The answer are teams such Footscray JUST (no longer in existence) and Melbourne Knights. The connection was even acknowledged by the Knights in a tweet before the AFL Grand Final.
— Melbourne Knights FC (@MelbKnights) September 30, 2016
But now we arrive at the elephant in the room, where angels fear to tread. The fact that teams like Footscray JUST and Melbourne Knights are not artificial constructions – they were created by a community, and that community is predominantly from a certain part of Europe.
I can go through all the arguments I’ve had on this subject before. The main one that it really doesn’t matter whether a team was created by Australians who happen to be of Croatian, or Greek heritage no more than those from Ireland or Scotland. But the fact is that following a team is in the realm of emotion, not rationality. I know of committed Association Football fans who didn’t give a hoot who created the team, they wanted to follow football. The evidence remains whether there were enough to sustain a competition. Beside emotion, we are dealing with perception rather than reality. And while true believers knew that many teams were broadening from their traditional origins didn’t matter if the perception was there amongst some potential Association Football fans.
So the A-League was created with no or little NESB heritage. This was construed as appeasing xenophobia by some traditional team supporters. It may also be understandablein marketing terms (remember we are dealing with perception) that the FFA wanted a ‘clean break’ from a competition that perhaps undeservedly didn’t have a great reputation. But this placed those communities that fostered and nurtured the sport for years offside, and adding to the injury when they were allowed to participate in a nation wide competition with the FFA Cup, the FFA rushed to ensure they wouldn’t display any ‘ethnicity’ through the National Club Identity Policy (NCIP)
Moving ahead. Traditional teams are an asset, not something to exclude
One thing that the premiership by the Western Bulldogs have shown is that true community teams create a buzz. The history, the stories of people who have supported the team for generations etc. These stories are powerful.
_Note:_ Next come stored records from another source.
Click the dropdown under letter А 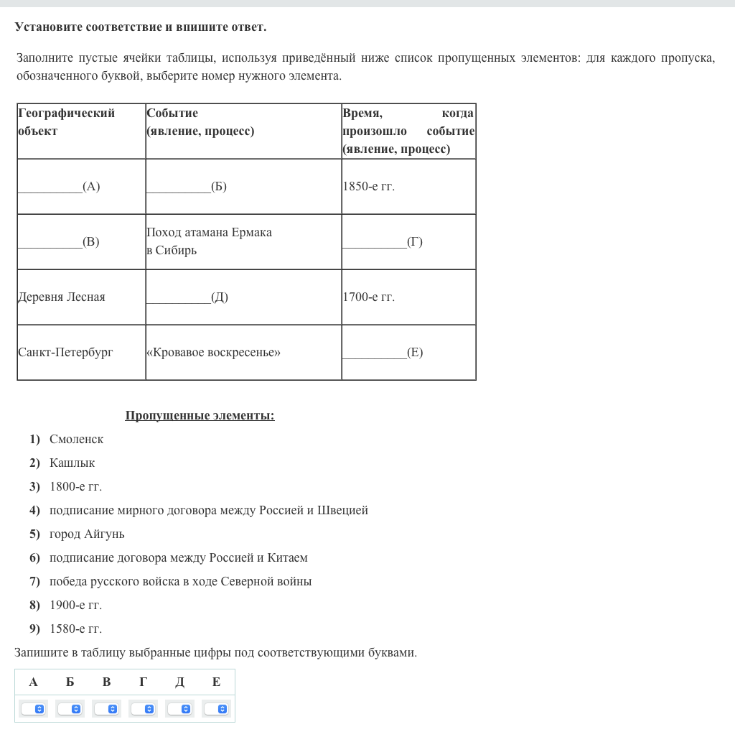click(34, 709)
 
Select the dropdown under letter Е click(216, 709)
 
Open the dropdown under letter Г click(143, 709)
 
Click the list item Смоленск click(76, 439)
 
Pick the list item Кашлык click(72, 463)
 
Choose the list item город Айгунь click(87, 534)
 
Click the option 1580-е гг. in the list click(75, 629)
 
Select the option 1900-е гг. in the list click(75, 605)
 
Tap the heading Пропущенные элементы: click(200, 415)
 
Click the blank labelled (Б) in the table click(186, 187)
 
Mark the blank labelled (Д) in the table click(187, 297)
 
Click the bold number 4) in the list click(34, 510)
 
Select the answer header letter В click(106, 682)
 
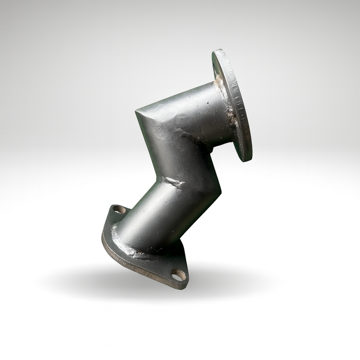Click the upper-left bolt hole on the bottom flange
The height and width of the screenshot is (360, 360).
point(119,209)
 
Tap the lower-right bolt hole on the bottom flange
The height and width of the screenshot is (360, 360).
point(179,274)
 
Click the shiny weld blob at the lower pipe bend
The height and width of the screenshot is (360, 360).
point(173,182)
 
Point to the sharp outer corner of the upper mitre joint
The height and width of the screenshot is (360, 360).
point(136,110)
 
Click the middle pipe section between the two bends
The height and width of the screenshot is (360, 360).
point(180,158)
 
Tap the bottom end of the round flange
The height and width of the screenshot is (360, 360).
point(247,160)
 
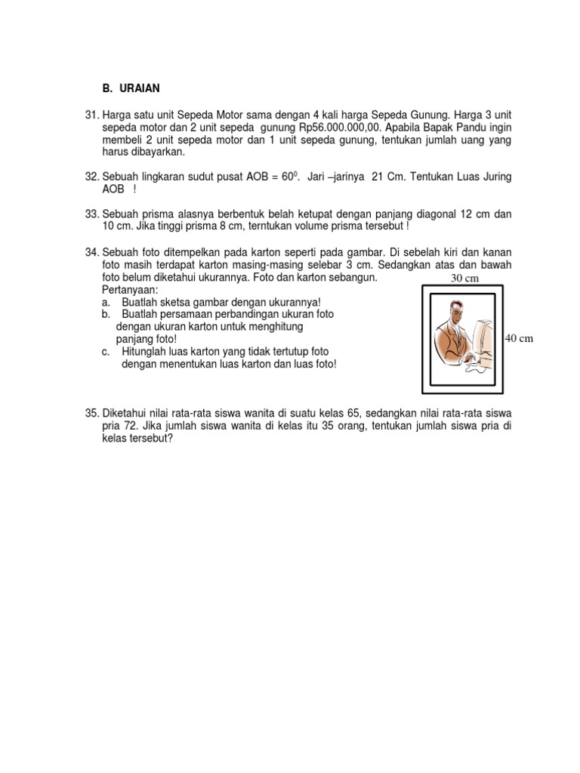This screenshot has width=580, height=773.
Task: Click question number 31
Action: coord(92,114)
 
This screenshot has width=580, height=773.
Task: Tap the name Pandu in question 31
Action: coord(469,127)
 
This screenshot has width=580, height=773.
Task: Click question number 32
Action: coord(92,177)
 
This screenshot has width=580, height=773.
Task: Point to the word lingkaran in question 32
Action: coord(165,177)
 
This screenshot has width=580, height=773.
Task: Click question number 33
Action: coord(92,214)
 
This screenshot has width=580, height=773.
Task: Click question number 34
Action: coord(92,252)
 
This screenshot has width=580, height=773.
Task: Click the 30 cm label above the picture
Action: coord(465,279)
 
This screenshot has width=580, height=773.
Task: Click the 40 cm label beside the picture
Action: coord(519,338)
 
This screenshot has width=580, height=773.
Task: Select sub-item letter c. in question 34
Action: coord(106,352)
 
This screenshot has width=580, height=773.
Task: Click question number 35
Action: coord(92,413)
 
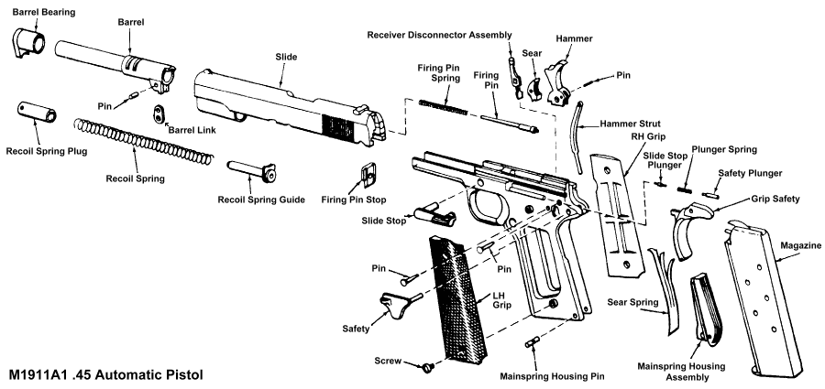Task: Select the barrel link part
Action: (160, 113)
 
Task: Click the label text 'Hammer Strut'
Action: (632, 123)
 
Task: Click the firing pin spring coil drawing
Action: (443, 106)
The fact remains that only traditional teams such as the Melbourne Knights, South Melbourne or Sydney Olympic can deliver these type of stories when Melbourne Victory or SydneyFC can’t.
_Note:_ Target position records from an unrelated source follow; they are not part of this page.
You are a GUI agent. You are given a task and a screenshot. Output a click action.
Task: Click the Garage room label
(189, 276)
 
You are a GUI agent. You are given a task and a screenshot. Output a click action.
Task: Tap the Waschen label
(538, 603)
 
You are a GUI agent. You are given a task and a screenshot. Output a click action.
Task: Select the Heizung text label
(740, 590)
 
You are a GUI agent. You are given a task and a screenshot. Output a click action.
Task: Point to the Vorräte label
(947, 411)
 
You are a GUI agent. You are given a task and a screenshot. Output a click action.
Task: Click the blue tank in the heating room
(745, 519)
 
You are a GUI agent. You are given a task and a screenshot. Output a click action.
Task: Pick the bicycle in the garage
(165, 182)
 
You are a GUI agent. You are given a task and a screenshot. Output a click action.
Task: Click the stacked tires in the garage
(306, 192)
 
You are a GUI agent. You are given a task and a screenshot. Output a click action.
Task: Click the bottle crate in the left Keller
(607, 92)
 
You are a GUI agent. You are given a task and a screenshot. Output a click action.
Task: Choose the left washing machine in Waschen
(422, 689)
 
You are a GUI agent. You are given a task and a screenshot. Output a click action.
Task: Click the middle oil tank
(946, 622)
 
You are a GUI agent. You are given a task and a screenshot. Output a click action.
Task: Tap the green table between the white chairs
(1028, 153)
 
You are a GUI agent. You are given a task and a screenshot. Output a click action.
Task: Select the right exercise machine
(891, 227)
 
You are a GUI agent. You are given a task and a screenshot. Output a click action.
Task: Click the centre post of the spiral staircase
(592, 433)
I saw a bit of that when The Age sent one of its most lyrical writers about Australian Rules Football to write about a FFA Cup match. If anyone reads Martin Flanagan he writes often of the history of Aussie Rules and the AFL, it’s indigenous traditions and past. It was fascinating reading something similar about Association Football.
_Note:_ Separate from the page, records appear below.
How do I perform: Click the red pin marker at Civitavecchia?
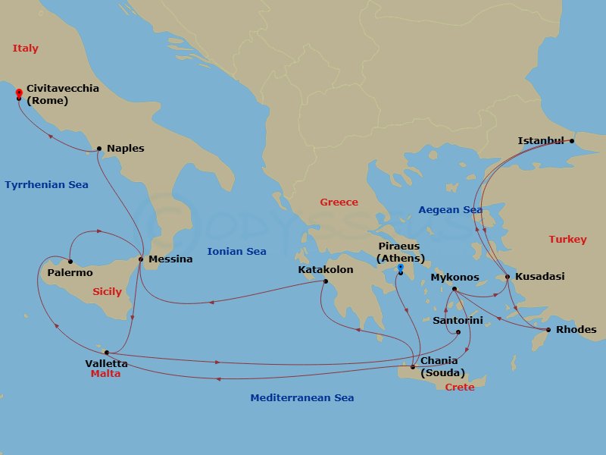[18, 93]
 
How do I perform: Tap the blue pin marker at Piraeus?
[400, 268]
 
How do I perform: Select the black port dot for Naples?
[99, 149]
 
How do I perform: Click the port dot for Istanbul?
[572, 140]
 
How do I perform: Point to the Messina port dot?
[141, 259]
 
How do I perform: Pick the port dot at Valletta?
[107, 352]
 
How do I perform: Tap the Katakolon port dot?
[326, 282]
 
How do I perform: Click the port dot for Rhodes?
[548, 330]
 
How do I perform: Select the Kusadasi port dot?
[508, 277]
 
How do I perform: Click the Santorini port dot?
[458, 331]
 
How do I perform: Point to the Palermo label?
[70, 273]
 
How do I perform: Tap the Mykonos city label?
[454, 278]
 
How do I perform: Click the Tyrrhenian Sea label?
[46, 185]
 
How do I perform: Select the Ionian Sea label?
[236, 252]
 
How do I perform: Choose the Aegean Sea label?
[451, 210]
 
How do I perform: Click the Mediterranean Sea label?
[302, 398]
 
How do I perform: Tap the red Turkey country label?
[567, 240]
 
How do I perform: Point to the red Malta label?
[105, 374]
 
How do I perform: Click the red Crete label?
[460, 388]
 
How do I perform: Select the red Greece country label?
[339, 202]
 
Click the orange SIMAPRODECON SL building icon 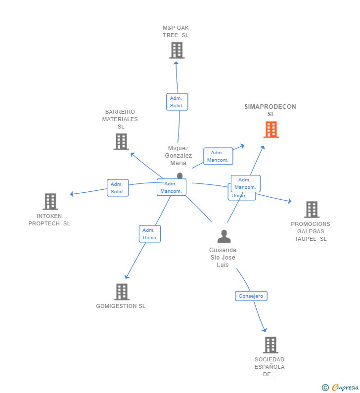click(x=271, y=130)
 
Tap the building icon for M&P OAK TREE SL click(x=177, y=50)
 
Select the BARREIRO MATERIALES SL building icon click(x=121, y=141)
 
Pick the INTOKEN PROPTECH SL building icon click(x=50, y=202)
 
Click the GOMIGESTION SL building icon click(x=122, y=292)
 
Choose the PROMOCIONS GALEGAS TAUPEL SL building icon click(x=312, y=210)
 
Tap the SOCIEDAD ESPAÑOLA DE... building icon click(x=270, y=345)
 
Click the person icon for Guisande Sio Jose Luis click(x=224, y=237)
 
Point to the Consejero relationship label click(x=251, y=296)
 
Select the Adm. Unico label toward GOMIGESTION click(x=149, y=234)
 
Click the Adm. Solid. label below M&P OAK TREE click(x=177, y=102)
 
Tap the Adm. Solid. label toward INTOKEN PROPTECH click(x=118, y=188)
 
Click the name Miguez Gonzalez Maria click(x=179, y=155)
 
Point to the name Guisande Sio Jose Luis click(x=223, y=258)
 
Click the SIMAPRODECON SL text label click(x=270, y=110)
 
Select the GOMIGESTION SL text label click(x=121, y=306)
The main feeling you get about South Springvale Football Club is its closeness. Its star striker, 20-year-old Hameed Ali, is a very quiet young man. Asked what he likes about the club, he says, “They take such good care of you.” Alex Florea, the young man who arrives for training wearing crystal pendants and medallions around his neck to ward off negative energies, puts it this way: “When you love something, you do it unconditionally. You don’t expect anything in return. That’s how it is here – we don’t even get paid.”
These are the ‘Western Bulldogs’ type of stories that only truly community clubs can generate.
While a break from the past may have been necessary twelve years ago, we have now moved on where persisting in excluding traditional teams is illogical and in fact is a loss to the advancement of football in Australia.
Communities that love football and have nurtured it for the past half a century is an asset that has to be included and made felt welcome by the FFA. The creation of a competition where current A-League teams and traditional teams feel are part of something all together through a promotion and relegation system can create something unique in the Australian sporting landscape.
The FFA should not be scared of identities that are NESB. As a first step it should abandon the NCIP, they will see that the sky will not fall down. And then institute a plan for a promotion/relegation system that is viable and sustainable.
Then also Association Football in Australia can have its good vibe stories.